いや、それなら今までだっていくらでも色んなものを触ってきたんだ。
そんな簡単に魔法が映る訳……。
ここで俺は思い出す。
オークを倒した最後の魔法。
それが黒雷魔法であったことを。
「ほう、見る目があるな小鬼! いかにもこれには私のこくら…むぐっ!」
「おい、お前それ以上言ったら殺す!」
「び、びびばべびばび! ぼぼぼぶびびぶ! (い、息が出来ない! 本当に死ぬ!)」
ヴェストニアの言葉は何とか阻止できたが、ギューリウスはオークの牙を何度も観察している。

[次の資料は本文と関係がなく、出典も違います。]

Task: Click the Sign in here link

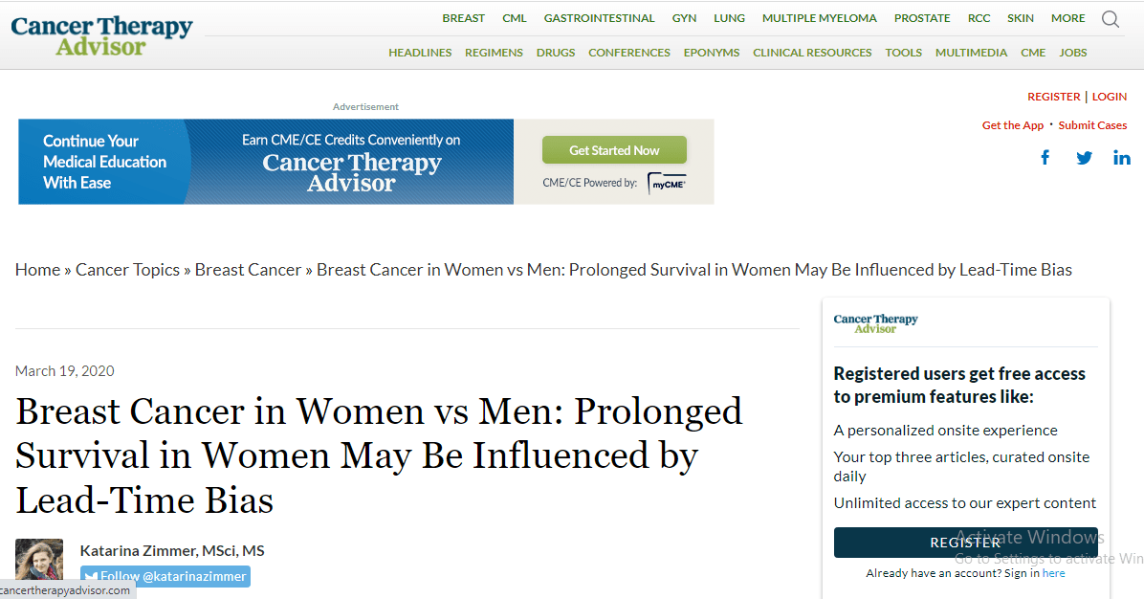Action: click(x=1053, y=573)
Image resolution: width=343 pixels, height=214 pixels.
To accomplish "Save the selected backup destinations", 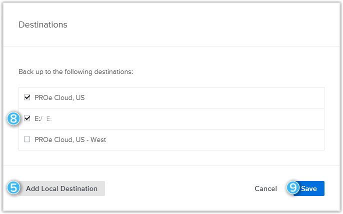I will (309, 189).
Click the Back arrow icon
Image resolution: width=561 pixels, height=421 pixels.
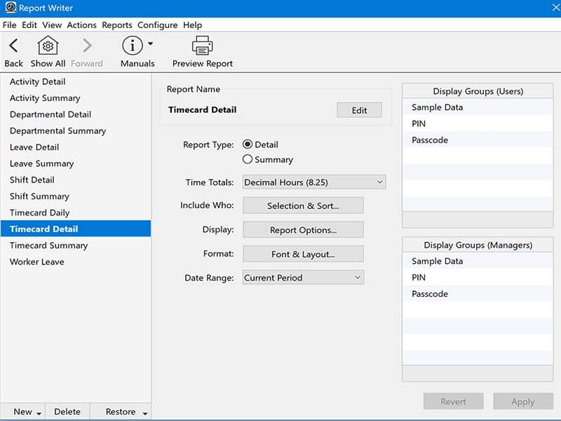tap(13, 46)
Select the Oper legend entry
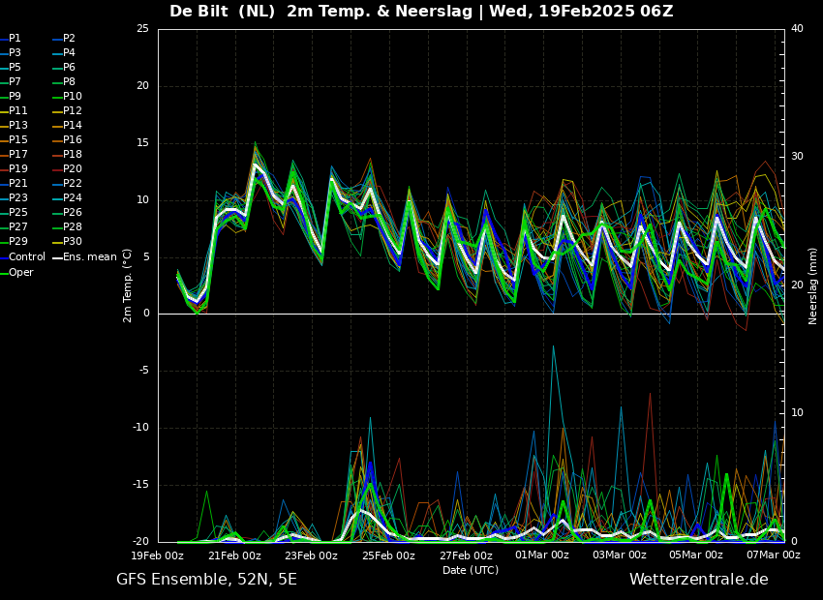This screenshot has width=823, height=600. click(x=21, y=272)
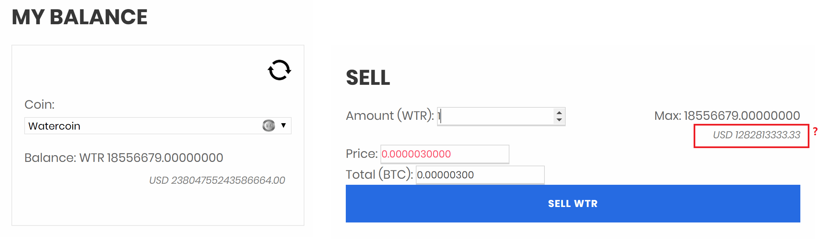833x243 pixels.
Task: Click the SELL section heading
Action: pos(368,78)
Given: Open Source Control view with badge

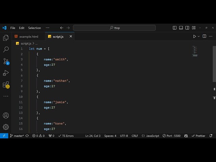Looking at the screenshot, I should [x=6, y=61].
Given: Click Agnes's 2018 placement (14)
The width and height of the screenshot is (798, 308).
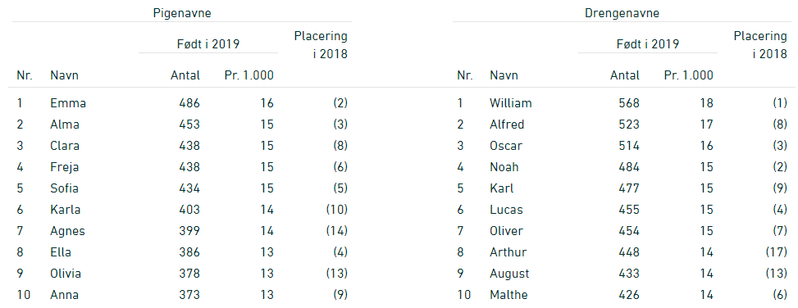Looking at the screenshot, I should 336,231.
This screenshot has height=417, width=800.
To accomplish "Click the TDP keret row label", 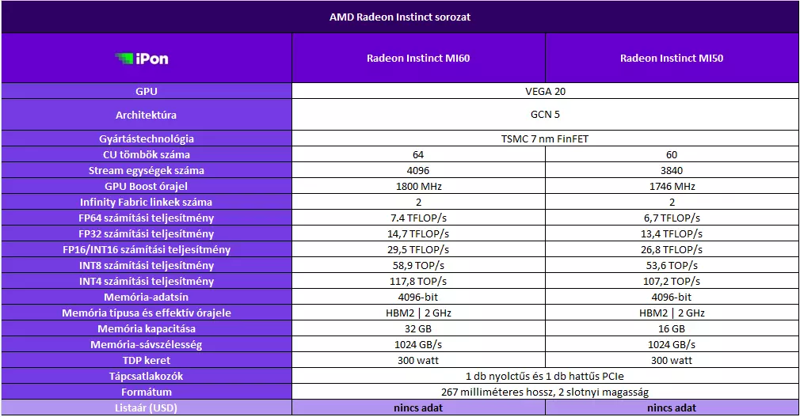I will coord(147,360).
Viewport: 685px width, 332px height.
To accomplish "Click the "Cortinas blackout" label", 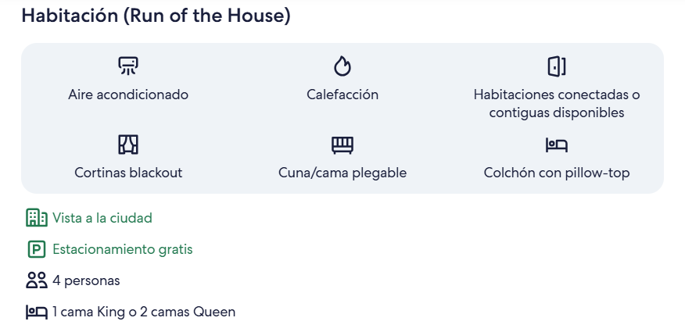I will [x=128, y=173].
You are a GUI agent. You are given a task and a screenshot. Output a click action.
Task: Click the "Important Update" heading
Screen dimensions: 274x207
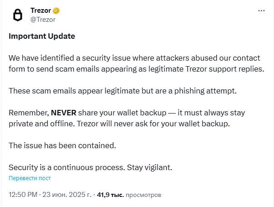42,36
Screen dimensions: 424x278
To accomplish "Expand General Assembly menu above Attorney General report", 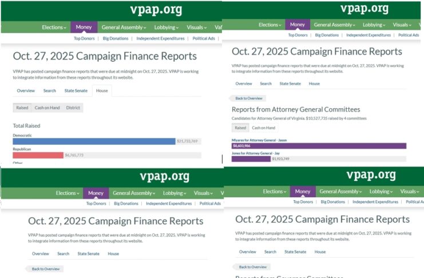I will (334, 25).

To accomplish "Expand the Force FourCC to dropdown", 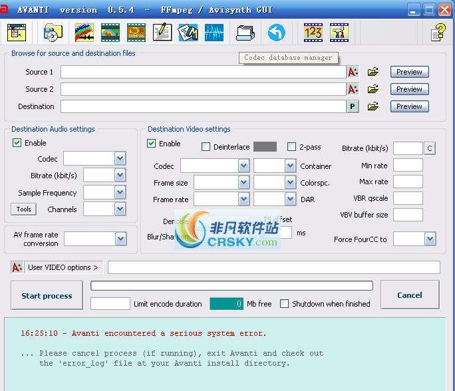I will point(430,239).

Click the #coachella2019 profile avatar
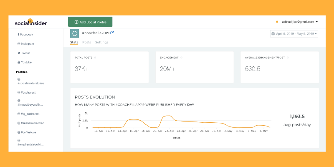pyautogui.click(x=74, y=33)
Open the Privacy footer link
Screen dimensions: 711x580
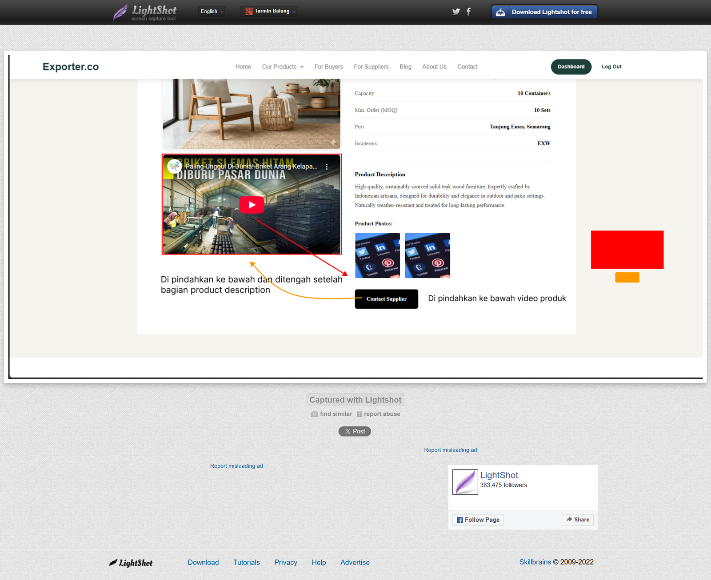(286, 562)
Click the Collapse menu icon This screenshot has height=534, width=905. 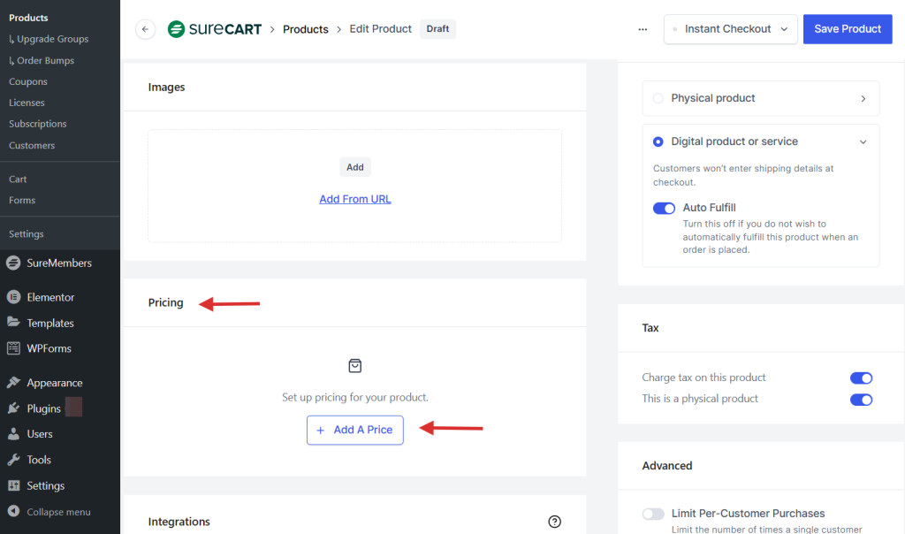(x=13, y=512)
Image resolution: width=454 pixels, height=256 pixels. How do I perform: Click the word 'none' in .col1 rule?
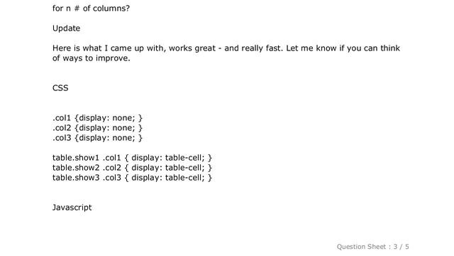click(122, 118)
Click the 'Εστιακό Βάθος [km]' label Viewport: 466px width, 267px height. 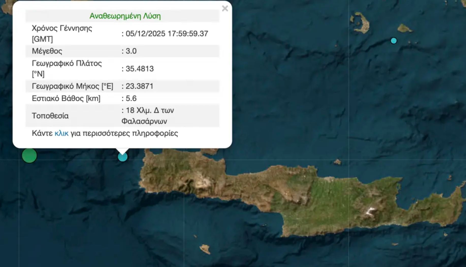click(66, 98)
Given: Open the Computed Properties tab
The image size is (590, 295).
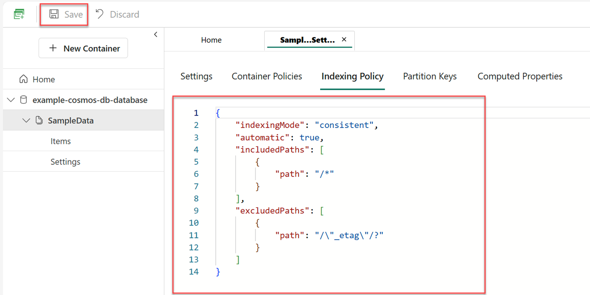Looking at the screenshot, I should tap(520, 76).
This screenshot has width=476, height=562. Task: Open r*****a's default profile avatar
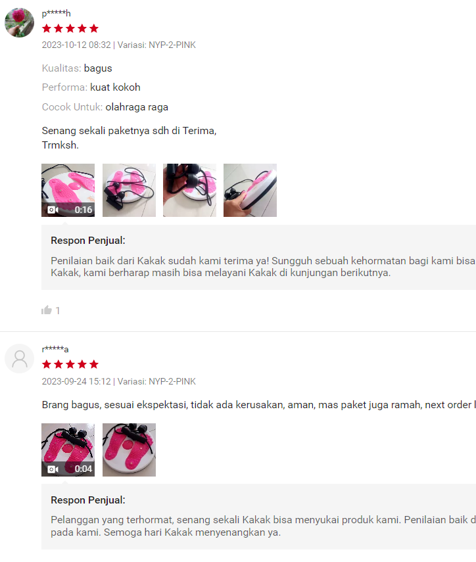(19, 358)
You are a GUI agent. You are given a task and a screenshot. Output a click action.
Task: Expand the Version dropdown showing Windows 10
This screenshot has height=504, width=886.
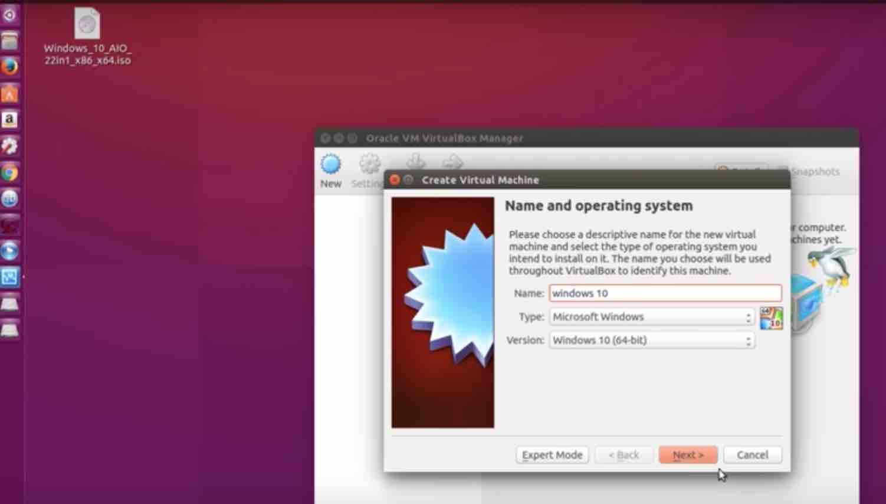(x=651, y=340)

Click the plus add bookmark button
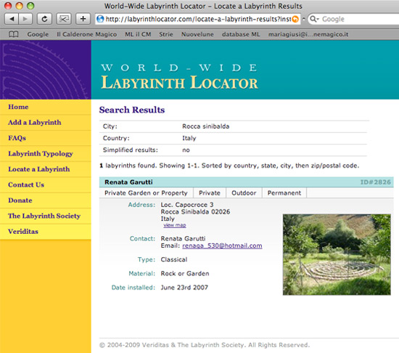click(83, 19)
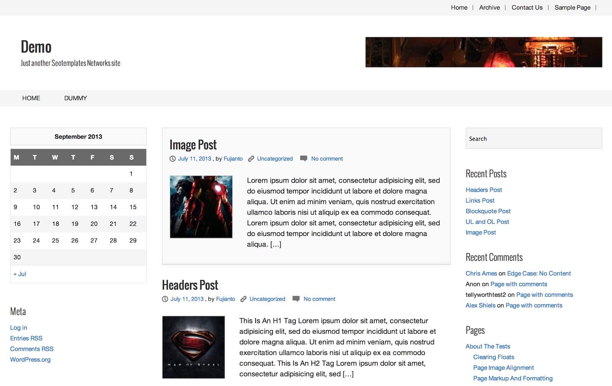Open the Clearing Floats page link
Image resolution: width=612 pixels, height=386 pixels.
coord(493,357)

「これはどう見ても黒雷魔法……。これが使えるのは破壊竜だけだったはず。お若いの、もしやあおの珍妙な竜は」
「い、いやいやいや違いますから! こいつはただの竜、そうヴェストニアの血が100分の1入った竜なんですよ! な、なぁヴェスタ?」
「……」
「ヴェ、ヴェスタ!?」
や、やばい口を押さえままだった!
俺が気づいた時にはヴェストニアの顔色は青く変色、魂が出ていく寸前だった。
死ぬなヴェストニア、死ぬんじゃなぁぁい!
「……ハハハハッ、なるほどな。そう言うことにしておこうか。秘密にしておきたいことくらい誰にでもあるものだ」
「ぶはっ!!」
ギューリウスは何かを察したのだろう。ヴェストニアの呼吸が再開したのもあってそれ以上は何も言ってこなかった。
ただオークの牙を持つと奥の部屋へと向かい歩き出す。
「ま、待って下さい! どこに」
「気が変わった。魔法武器、作ってやろう」
「へ?」
「だから魔法武器を作ってやる! 黒雷魔法を帯びた素材なんて初めてだ、一体どんな武器になるのやら」
ギューリウスはそう呟きながらもその表情は笑みを浮かべている。
奥の部屋、恐らく工房があるであろうその部屋に俺達も続くと中は鍛冶仕事の道具や見慣れない道具が所狭しと並んでいる。
ほ、本当に魔法武器を作ってくれるんだ!
「ただいくつか他の素材も欲しい。それはお前さんで調達してくれ」
「わ、分かりました」
「俺も手伝うぜウィルバルト」
「わ、私も!」
「ありがとうビル―ト、メルディ」
「ふっ、友情かお熱いの! まぁそれじゃあ早速始めるとするかの!!」
つ、遂に俺の魔法武器が出来るんだ。
カァン!! こうして甲高い槌の音で俺の魔法武器が作られ始めたのだった。